Blog round-up: Capturing El Niño for the underground; Space age technology to assist with SGMA implementation; water rights, Delta tunnels cost, Dueling drought relief bills, and more …
Capturing El Niño for the underground: Philip Bachand, Helen Dahlke, William Horwath, Thomas Harter and Toby O’Geen write, “A much-anticipated “Godzilla” El Niño this winter may refill California’s drought-diminished reservoirs, but it won’t do much to restock the severely depleted aquifers we rely upon to get by during droughts. One reason for this is the sheer depth of California’s precipitation deficit – the deepest of any drought in 120 years of recordkeeping. The state has been drier than normal for 10 of the past 14 years. … ” Read more from the California Water Blog here: Capturing El Niño for the underground
That Sinking Feeling in the San Joaquin Valley: Space Age Technology Will Assist with SGMA Implementation: Jeanine Jones writes, “Observations of California land subsidence due to groundwater extraction date back to the early part of the 20th century, with areas of historically observed subsidence including the San Joaquin Valley, Santa Clara Valley, and Coachella Valley. In 1970, the U.S. Geological Survey (USGS) had identified a location near Mendota in the San Joaquin Valley as then holding the record for maximum subsidence in the U.S. (more than 28 feet). The San Joaquin Valley remains California’s largest at-risk area. The groundwater extraction that causes land subsidence stems from lack of sufficient surface water supplies to meet current land use and agricultural cropping patterns. … ” Read more from the Groundwater Act Blog here: That Sinking Feeling in the San Joaquin Valley: Space Age Technology Will Assist with SGMA Implementation
The water rights system works for California: The Northern California Water Association writes, “With the drought in California, a small group of academics are saying the water rights system in California does not work during drought periods.

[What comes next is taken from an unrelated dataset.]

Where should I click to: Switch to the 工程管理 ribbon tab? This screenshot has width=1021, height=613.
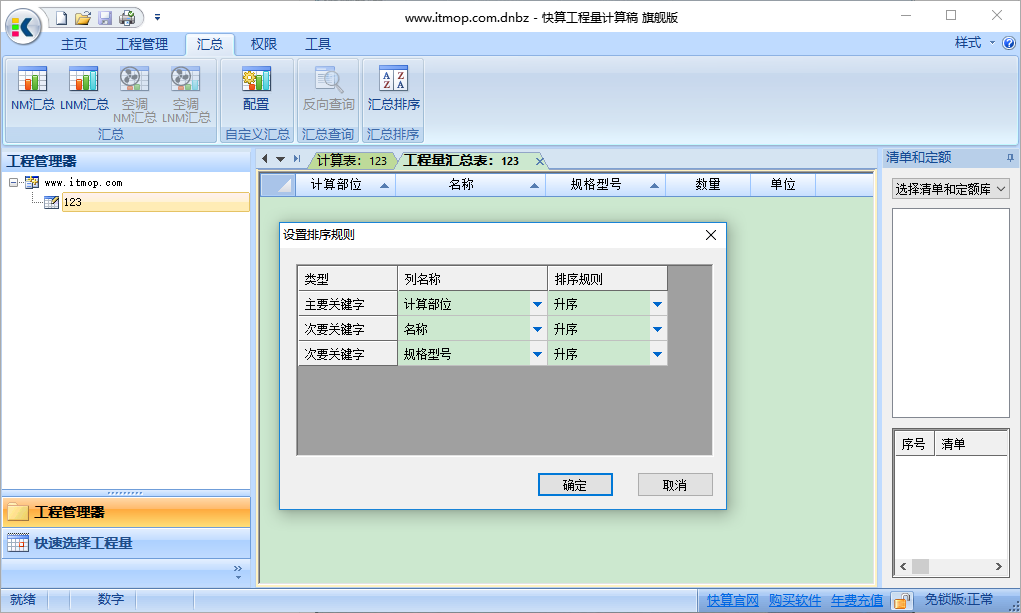142,44
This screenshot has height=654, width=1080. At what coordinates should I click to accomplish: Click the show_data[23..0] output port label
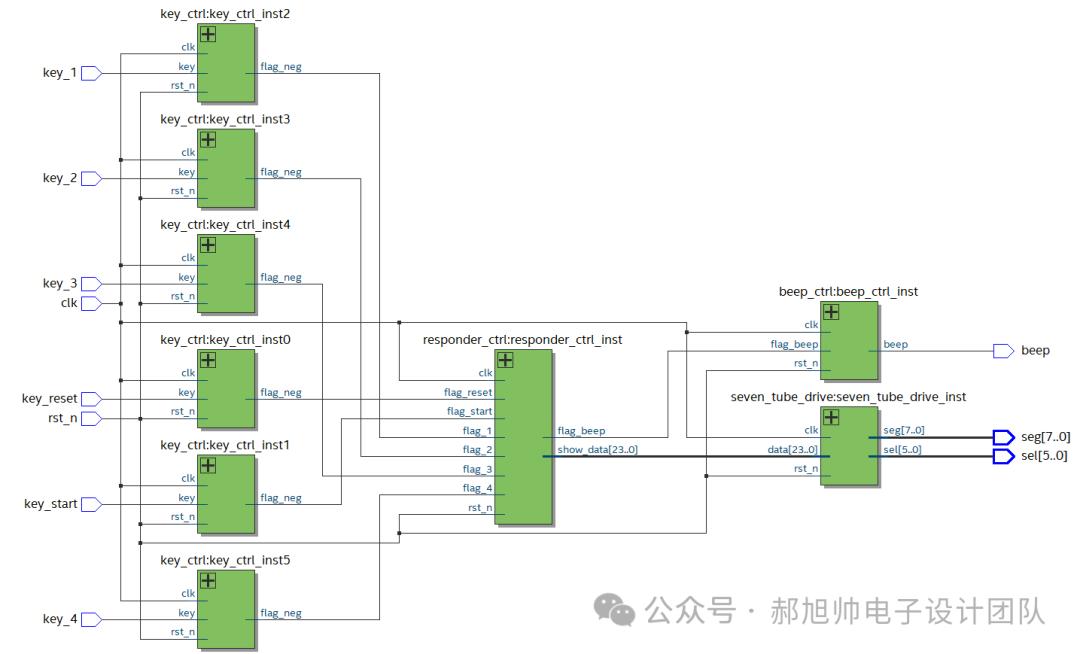pyautogui.click(x=597, y=450)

In fact, the water rights system has worked in California over the past several years and has provided a stable foundation for managing water for cities, farms, wildlife refuges and fish. Rather than focusing on the water rights system, which works, California should instead continue to focus energy on improving its water management system for the benefit of all these beneficial purposes. ... ” Read more from the NCWA blog here: The water rights system works for California
Delta Stewardship Council must stop ignoring the Delta tunnel’s cost: Dr. Jeff Michael writes, “At it’s next meeting, the Delta Stewardship Council (DSC) will be considering four draft Principles for Water Conveyance in the Delta contained within a larger statement of principles on conveyance, storage and operations. Considering that the proposed Delta Tunnels would be by far the most expensive water infrastructure project in California’s history (construction costs currently estimated at $16 billion and rising), and cost is increasingly at the center of its controversy, it’s pretty surprising to me that the DSC continues to ignore it. The omission is particularly noticeable since the DSC does not hesitate to focus on cost for other, much less expensive, water infrastructure like storage and levees in the same document and meeting. ... ” Continue reading at the Valley Economy blog here: Delta Stewardship Council must stop ignoring the Delta tunnel’s cost
Dueling California drought relief bills debated on Capitol Hill: Richard Frank writes, “What can and should the federal government do to assist the State of California in weathering the worst drought in recorded state history? While the U.S. House of Representatives is embroiled in a chaotic political debate over selection of a new House Speaker, the more deliberate consideration of new legislation continues apace in the Senate. Currently before the Senate Energy and Natural Resources Committee are two bill designed to provide federal relief for a drought-stricken California: H.R. 2898 (Valadao) and S. 1894 (Feinstein/Boxer). Those competing measures provide starkly different legislative visions and menus of proposed drought solutions. ... ” Read more from the Legal Planet here: Dueling California drought relief bills debated on Capitol Hill
The return of drought to Texas – A potential warning for California? Jeff Simonetti writes, “Forecasters now believe that there is a 95% probability of El Niño conditions this winter, and the current strength of the conditions is one of the highest on record. California and other parched areas of the West hope that soaking rains will bring much needed relief to the drought conditions that have persisted for years. But will this potential series of monster storms this winter reverse the years of drought conditions California and much of the West has experienced? Unfortunately, the answer is likely no. … However, as the case of Texas shows this year, it takes more than a deluge to reverse the effects of drought over the long-term. Texas received a deluge of rain this spring to reverse a severe four year drought, only to re-enter drought conditions this fall. … ” Continue reading at the Hydrowonk blog here: The return of drought to Texas – A potential warning for California?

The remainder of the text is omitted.